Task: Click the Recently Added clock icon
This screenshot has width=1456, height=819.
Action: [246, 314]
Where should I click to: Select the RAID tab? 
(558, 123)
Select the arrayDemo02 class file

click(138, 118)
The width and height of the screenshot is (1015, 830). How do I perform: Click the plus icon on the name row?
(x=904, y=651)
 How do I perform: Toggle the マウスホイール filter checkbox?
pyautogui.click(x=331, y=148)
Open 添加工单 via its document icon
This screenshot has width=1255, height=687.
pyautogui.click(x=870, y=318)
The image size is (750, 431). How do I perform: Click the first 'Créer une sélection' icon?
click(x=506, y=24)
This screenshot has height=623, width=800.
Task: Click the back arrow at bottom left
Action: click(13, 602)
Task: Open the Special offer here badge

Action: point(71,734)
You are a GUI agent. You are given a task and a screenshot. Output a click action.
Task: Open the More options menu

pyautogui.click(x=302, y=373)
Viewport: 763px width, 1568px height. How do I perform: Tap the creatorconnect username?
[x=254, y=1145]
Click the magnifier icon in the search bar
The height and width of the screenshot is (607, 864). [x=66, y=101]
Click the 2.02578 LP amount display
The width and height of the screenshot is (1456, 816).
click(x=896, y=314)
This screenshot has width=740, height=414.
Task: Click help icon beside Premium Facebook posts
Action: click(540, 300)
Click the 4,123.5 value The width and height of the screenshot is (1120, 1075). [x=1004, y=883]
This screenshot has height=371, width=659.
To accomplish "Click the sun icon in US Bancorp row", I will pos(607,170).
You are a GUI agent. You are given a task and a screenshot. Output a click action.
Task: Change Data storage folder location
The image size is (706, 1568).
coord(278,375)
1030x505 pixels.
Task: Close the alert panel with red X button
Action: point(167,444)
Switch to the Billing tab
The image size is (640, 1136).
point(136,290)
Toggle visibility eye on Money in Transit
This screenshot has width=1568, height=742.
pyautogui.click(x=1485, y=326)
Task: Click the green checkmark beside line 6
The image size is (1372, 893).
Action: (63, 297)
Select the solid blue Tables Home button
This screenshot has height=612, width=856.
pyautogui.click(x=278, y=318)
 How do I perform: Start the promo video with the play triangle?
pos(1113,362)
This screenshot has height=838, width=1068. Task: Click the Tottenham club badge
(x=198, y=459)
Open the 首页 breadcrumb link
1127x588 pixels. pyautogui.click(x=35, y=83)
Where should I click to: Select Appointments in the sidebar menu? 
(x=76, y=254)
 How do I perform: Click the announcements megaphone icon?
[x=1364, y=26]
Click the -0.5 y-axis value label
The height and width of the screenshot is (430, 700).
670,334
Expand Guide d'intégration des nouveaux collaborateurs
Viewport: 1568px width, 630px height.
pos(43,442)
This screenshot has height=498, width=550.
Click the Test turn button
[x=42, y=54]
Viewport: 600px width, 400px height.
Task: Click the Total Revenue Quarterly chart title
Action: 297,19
__________________________________________________
Task to complete:
Render the lines above as a Markdown table with two columns, No. and Line. Number the rows and leave out any blank lines.

Response:
| No. | Line |
|---|---|
| 1 | Task: Click the Recently Added clock icon |
| 2 | This screenshot has width=1456, height=819. |
| 3 | Action: [246, 314] |
| 4 | Where should I click to: Select the RAID tab?  |
| 5 | (558, 123) |
| 6 | Select the arrayDemo02 class file |
| 7 | click(138, 118) |
| 8 | The width and height of the screenshot is (1015, 830). How do I perform: Click the plus icon on the name row? |
| 9 | (x=904, y=651) |
| 10 |  How do I perform: Toggle the マウスホイール filter checkbox? |
| 11 | pyautogui.click(x=331, y=148) |
| 12 | Open 添加工单 via its document icon |
| 13 | This screenshot has width=1255, height=687. |
| 14 | pyautogui.click(x=870, y=318) |
| 15 | The image size is (750, 431). How do I perform: Click the first 'Créer une sélection' icon? |
| 16 | click(x=506, y=24) |
| 17 | This screenshot has height=623, width=800. |
| 18 | Task: Click the back arrow at bottom left |
| 19 | Action: click(13, 602) |
| 20 | Task: Open the Special offer here badge |
| 21 | Action: point(71,734) |
| 22 | You are a GUI agent. You are given a task and a screenshot. Output a click action. |
| 23 | Task: Open the More options menu |
| 24 | pyautogui.click(x=302, y=373) |
| 25 | Viewport: 763px width, 1568px height. How do I perform: Tap the creatorconnect username? |
| 26 | [x=254, y=1145] |
| 27 | Click the magnifier icon in the search bar |
| 28 | The height and width of the screenshot is (607, 864). [x=66, y=101] |
| 29 | Click the 2.02578 LP amount display |
| 30 | The width and height of the screenshot is (1456, 816). |
| 31 | click(x=896, y=314) |
| 32 | This screenshot has width=740, height=414. |
| 33 | Task: Click help icon beside Premium Facebook posts |
| 34 | Action: click(540, 300) |
| 35 | Click the 4,123.5 value The width and height of the screenshot is (1120, 1075). [x=1004, y=883] |
| 36 | This screenshot has height=371, width=659. |
| 37 | To accomplish "Click the sun icon in US Bancorp row", I will pos(607,170). |
| 38 | You are a GUI agent. You are given a task and a screenshot. Output a click action. |
| 39 | Task: Change Data storage folder location |
| 40 | The image size is (706, 1568). |
| 41 | coord(278,375) |
| 42 | 1030x505 pixels. |
| 43 | Task: Close the alert panel with red X button |
| 44 | Action: point(167,444) |
| 45 | Switch to the Billing tab |
| 46 | The image size is (640, 1136). |
| 47 | point(136,290) |
| 48 | Toggle visibility eye on Money in Transit |
| 49 | This screenshot has width=1568, height=742. |
| 50 | pyautogui.click(x=1485, y=326) |
| 51 | Task: Click the green checkmark beside line 6 |
| 52 | The image size is (1372, 893). |
| 53 | Action: (63, 297) |
| 54 | Select the solid blue Tables Home button |
| 55 | This screenshot has height=612, width=856. |
| 56 | pyautogui.click(x=278, y=318) |
| 57 |  How do I perform: Start the promo video with the play triangle? |
| 58 | pos(1113,362) |
| 59 | This screenshot has height=838, width=1068. Task: Click the Tottenham club badge |
| 60 | (x=198, y=459) |
| 61 | Open the 首页 breadcrumb link |
| 62 | 1127x588 pixels. pyautogui.click(x=35, y=83) |
| 63 | Where should I click to: Select Appointments in the sidebar menu?  |
| 64 | (x=76, y=254) |
| 65 |  How do I perform: Click the announcements megaphone icon? |
| 66 | [x=1364, y=26] |
| 67 | Click the -0.5 y-axis value label |
| 68 | The height and width of the screenshot is (430, 700). |
| 69 | 670,334 |
| 70 | Expand Guide d'intégration des nouveaux collaborateurs |
| 71 | Viewport: 1568px width, 630px height. |
| 72 | pos(43,442) |
| 73 | This screenshot has height=498, width=550. |
| 74 | Click the Test turn button |
| 75 | [x=42, y=54] |
| 76 | Viewport: 600px width, 400px height. |
| 77 | Task: Click the Total Revenue Quarterly chart title |
| 78 | Action: 297,19 |